TASK GOAL: Print nothing but the lines below starting at the line that holds "This screenshot has width=1358, height=531." and ending at the line that holds "You are a computer-use agent. This", including both, each exactly as written.

Collected data

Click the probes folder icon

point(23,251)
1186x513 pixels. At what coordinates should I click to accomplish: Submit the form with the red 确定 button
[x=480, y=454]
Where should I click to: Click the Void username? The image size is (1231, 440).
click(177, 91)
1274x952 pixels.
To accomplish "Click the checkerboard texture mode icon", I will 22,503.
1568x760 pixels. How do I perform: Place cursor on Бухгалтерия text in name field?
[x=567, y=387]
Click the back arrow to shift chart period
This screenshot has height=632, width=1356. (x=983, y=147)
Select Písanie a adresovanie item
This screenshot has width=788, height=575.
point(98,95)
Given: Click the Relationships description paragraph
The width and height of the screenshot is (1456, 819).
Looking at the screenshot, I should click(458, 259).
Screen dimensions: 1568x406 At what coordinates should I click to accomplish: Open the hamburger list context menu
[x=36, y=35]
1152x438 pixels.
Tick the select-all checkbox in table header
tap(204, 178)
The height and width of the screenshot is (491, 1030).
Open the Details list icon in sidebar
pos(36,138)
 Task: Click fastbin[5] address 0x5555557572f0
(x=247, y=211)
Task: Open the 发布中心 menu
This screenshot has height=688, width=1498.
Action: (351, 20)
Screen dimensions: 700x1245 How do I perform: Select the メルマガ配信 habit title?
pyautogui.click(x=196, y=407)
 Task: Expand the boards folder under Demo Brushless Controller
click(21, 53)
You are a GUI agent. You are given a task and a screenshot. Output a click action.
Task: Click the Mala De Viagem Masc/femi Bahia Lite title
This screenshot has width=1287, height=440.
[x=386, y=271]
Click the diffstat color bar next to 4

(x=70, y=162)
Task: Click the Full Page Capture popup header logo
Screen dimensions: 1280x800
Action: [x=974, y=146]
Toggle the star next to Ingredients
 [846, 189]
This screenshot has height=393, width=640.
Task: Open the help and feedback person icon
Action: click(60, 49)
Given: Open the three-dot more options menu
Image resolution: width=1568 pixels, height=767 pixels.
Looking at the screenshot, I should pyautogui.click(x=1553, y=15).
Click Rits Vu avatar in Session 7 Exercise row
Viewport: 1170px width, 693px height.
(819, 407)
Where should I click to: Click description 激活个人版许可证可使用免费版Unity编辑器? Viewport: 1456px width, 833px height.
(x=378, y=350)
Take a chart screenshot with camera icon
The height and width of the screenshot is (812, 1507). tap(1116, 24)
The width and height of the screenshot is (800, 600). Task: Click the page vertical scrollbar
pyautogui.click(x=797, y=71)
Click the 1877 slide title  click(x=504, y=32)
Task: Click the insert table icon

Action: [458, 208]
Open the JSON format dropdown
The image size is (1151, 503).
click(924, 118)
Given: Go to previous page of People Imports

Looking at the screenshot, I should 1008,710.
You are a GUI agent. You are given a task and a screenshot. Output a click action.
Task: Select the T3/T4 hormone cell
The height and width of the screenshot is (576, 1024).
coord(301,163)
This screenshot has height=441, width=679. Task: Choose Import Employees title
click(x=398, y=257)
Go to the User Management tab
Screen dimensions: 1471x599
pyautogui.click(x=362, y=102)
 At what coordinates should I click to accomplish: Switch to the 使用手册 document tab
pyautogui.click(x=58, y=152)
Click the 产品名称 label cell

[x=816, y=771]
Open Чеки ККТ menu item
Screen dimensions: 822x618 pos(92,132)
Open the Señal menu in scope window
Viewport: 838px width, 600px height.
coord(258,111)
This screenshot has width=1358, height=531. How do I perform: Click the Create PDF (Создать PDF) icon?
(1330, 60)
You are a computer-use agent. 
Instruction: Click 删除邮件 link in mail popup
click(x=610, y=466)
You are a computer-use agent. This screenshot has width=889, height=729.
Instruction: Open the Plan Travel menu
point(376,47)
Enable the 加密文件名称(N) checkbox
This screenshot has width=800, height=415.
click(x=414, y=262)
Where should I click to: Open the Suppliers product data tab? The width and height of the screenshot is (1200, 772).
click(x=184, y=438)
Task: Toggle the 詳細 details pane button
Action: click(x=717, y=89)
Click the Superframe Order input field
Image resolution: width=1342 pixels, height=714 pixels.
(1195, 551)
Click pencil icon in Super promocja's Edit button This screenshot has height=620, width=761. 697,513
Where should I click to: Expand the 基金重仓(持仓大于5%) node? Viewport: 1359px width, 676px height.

OUTPUT:
This screenshot has width=1358, height=531. How do I perform: Click the Create PDF (Создать PDF) icon?
(1330, 60)
You are a computer-use agent. 
Instruction: Click 删除邮件 link in mail popup
click(x=610, y=466)
You are a computer-use agent. This screenshot has width=889, height=729.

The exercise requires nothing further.